• _TEXT PROVIDED_
______________________________

I’m not a model. I just want to begin with a mutual understanding of the circumstances.
A friend asked me to model for his portfolio and I’ve been putting it off for months. I just wasn’t interested. Despite any assumptions, I don’t love getting my photo taken. Mostly I dread the idea that someone has access to a 30+ MP raw file of me to play with in Lightroom.
I’ve become quite particular in the way that I choose to present myself. Quite recently though, as it’s become necessary to meet to people, ironically enough, during the COVID-19 pandemic, I’ve received similar comments. The feedback is generally along the lines of: “you are different to the images of yourself on Instagram”. When probed deeper, it is not the case that my portraits are vastly different from my true likeliness but that the image that I’ve unconsciously constructed on my Instagram is stoic, cold, aloof and impersonable.
It’s true I find it hard to introduce myself first but I hope that, for the people who have met me, I’m pleasant enough in conversation. Anyways, I thought why not run with the concept of being emotionally unavailable and distant and make it a theme for the photoshoot when my friend asked me again.

______________________________

• _COLLECTED DATA_
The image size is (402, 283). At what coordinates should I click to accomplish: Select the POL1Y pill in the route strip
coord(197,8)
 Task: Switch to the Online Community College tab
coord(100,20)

______________________________

• _PROBLEMS AND TASKS_
A) In the essay about the photoshoot, what feedback have people given the writer after meeting in person?
B) Print the stretch of the photoshoot essay from "It’s true I" through "asked me again.".

• _OUTPUTS BY TASK_
A) They say the writer is different from the images of the writer on Instagram.

B)
It’s true I find it hard to introduce myself first but I hope that, for the people who have met me, I’m pleasant enough in conversation. Anyways, I thought why not run with the concept of being emotionally unavailable and distant and make it a theme for the photoshoot when my friend asked me again.